Check every line of the entries for "computer", and copy the lines that hold it.

● Data for processing
-------
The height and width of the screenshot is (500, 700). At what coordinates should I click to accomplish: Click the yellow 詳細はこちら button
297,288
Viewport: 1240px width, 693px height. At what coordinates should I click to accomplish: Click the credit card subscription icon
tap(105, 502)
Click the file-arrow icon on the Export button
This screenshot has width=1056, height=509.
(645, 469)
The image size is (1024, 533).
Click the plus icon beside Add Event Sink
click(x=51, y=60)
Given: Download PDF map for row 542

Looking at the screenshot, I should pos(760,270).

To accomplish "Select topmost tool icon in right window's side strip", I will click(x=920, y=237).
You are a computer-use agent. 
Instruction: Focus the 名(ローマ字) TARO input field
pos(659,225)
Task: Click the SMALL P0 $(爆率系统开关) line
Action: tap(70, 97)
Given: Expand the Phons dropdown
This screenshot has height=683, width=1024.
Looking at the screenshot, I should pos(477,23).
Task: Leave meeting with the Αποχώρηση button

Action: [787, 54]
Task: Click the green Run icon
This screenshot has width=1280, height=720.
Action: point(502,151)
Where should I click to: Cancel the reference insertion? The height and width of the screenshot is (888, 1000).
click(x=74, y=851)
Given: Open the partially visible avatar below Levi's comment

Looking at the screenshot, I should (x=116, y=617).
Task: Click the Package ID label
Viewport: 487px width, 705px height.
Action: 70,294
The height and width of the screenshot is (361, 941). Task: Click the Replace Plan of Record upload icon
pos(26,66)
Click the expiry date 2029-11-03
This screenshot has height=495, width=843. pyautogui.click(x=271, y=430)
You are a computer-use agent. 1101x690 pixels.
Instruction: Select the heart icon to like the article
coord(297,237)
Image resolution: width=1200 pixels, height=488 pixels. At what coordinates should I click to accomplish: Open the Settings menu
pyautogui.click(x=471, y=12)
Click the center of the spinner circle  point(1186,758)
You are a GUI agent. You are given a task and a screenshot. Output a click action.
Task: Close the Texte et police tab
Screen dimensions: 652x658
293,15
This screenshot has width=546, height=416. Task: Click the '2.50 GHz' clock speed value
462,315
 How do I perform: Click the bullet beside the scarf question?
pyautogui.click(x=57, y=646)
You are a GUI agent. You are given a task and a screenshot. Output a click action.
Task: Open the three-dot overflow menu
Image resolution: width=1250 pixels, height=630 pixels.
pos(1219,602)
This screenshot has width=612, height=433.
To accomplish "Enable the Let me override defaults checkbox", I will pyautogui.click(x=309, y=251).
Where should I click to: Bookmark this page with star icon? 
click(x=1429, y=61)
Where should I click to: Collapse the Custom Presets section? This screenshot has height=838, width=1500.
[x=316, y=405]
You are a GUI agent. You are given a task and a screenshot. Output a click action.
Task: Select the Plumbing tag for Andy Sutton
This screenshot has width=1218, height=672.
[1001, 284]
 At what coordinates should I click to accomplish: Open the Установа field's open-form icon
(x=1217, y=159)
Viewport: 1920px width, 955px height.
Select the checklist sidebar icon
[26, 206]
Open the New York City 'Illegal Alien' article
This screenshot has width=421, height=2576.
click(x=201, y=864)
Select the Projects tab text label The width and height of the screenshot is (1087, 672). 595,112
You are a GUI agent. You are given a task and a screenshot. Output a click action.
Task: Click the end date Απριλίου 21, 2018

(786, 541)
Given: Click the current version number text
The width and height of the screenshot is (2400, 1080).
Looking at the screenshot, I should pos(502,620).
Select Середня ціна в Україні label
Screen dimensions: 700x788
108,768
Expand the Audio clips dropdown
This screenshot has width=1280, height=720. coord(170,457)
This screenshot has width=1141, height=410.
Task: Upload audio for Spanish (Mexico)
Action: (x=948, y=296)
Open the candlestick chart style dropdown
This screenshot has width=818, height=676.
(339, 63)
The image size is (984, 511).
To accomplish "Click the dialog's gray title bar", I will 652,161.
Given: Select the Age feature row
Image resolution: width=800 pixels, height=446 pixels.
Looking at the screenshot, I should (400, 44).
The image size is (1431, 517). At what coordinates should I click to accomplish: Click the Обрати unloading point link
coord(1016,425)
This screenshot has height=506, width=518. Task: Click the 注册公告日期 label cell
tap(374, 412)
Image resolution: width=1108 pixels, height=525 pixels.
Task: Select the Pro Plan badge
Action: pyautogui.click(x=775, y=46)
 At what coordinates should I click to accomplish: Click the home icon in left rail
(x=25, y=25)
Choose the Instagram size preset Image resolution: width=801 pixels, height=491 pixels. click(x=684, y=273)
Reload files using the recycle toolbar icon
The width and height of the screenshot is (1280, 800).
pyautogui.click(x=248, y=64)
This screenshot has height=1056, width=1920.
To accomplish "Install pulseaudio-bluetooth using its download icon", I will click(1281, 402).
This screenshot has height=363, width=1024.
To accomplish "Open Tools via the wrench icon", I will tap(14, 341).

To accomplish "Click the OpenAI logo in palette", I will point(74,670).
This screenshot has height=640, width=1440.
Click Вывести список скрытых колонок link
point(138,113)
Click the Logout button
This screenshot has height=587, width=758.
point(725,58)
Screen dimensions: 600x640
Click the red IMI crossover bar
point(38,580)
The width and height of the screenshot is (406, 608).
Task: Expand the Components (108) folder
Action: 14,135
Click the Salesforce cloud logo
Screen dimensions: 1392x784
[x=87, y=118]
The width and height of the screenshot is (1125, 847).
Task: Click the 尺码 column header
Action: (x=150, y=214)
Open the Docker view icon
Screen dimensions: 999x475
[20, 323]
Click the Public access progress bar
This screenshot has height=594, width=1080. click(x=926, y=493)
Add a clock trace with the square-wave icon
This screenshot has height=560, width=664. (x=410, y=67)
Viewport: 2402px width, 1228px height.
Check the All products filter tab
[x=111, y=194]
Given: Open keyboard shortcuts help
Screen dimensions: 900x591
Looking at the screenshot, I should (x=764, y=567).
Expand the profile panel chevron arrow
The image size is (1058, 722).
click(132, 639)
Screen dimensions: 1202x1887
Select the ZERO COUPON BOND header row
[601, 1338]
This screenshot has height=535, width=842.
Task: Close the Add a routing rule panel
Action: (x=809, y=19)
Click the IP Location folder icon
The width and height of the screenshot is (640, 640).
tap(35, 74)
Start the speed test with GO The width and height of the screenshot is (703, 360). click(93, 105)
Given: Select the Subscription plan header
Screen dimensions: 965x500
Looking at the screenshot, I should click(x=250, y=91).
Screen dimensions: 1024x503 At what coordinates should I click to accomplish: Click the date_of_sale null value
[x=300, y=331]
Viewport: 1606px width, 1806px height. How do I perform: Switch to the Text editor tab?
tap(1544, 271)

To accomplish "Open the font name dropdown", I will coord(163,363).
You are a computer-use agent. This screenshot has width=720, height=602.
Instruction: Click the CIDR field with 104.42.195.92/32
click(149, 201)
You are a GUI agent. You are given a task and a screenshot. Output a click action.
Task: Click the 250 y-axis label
-------
● Reply
You are a computer-use agent. 
You are a computer-use agent. 1101x690 pixels.
You are a computer-use agent. This screenshot has width=720, height=602.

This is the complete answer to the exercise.